En France, les personnes atteintes d’affections dites «de longue durée» comme le diabète, les hépatites chroniques, le VIH, l’hypertension artérielle ou le cancer, bénéficient d’une prise en charge à 100% de tous les frais médicaux relatifs à leur pathologie. Interrogé par les Échos sur la nécessité d’équilibrer les comptes de la Sécurité sociale, le directeur de l’Union nationale des caisses d’assurance maladie (UNCAM), Frédéric Van Roekeghem, a fait une déclaration aussi inattendue que polémique sur les d’affections de longue durée (ALD).

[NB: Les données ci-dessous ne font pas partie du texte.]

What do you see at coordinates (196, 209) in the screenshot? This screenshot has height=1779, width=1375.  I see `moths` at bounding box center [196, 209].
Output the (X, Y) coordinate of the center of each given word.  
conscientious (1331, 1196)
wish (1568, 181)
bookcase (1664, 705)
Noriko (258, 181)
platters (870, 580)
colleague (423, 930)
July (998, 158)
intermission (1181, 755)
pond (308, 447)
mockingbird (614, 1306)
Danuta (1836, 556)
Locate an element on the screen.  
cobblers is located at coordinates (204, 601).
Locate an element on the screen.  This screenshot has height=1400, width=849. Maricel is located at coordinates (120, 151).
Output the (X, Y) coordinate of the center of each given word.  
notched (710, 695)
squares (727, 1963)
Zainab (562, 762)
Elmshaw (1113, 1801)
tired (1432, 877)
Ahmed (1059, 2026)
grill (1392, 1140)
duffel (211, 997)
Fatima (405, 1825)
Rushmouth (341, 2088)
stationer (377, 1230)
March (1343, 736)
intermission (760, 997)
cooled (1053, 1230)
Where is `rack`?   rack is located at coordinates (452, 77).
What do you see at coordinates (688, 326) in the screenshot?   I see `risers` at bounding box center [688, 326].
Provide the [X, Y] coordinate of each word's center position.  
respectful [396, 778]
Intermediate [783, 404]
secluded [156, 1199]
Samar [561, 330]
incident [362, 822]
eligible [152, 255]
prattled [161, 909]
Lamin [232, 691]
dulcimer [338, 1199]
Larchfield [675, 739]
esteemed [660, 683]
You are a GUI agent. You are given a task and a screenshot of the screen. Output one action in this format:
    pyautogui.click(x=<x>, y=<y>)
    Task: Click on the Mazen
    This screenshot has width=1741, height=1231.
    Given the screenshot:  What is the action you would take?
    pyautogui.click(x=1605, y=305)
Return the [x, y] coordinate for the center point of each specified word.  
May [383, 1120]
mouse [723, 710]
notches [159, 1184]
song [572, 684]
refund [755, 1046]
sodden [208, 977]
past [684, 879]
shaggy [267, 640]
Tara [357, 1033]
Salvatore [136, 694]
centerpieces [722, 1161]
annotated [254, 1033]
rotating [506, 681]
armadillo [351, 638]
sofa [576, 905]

Il réclame notamment une réflexion sur la liste des affections ouvrant droit à la prise en charge à 100%, laissant entendre que certains diabètes ou l’hypertension artérielle ne constituaient pas des «pathologies véritablement longues et coûteuses». Par ailleurs, le directeur de l’UNCAM propose de baisser le taux de remboursement des médicaments à «vignettes bleues», dits de confort, qui ne participent pas directement au traitement de la maladie mais soignent les effets secondaires du traitement. Des médicaments «vignettes bleues» particulièrement importants dans le cas des personnes séropositives. Pour justifier ces propositions, Frédéric Van Roekegheim explique que «le nombre de bénéficiaires (du 100%) progresse de 4% par an et le coût global de 6%» ; une approche comptable que dénoncent les associations de défense des malades, comme AIDES, qui font notamment remarquer que moins bien traités en amont, les malades coûteront plus cher finalement. Après le tollé provoqué par l’interview parue dans Les Échos, le gouvernement a démenti toute possibilité de remise en cause du 100% dans l’immédiat. Mais cela ne suffit pas à rassurer les acteurs du système de santé (associatifs, politiques, médicaux…) qui craignent que cette annonce ne soit que la première d’une longue série.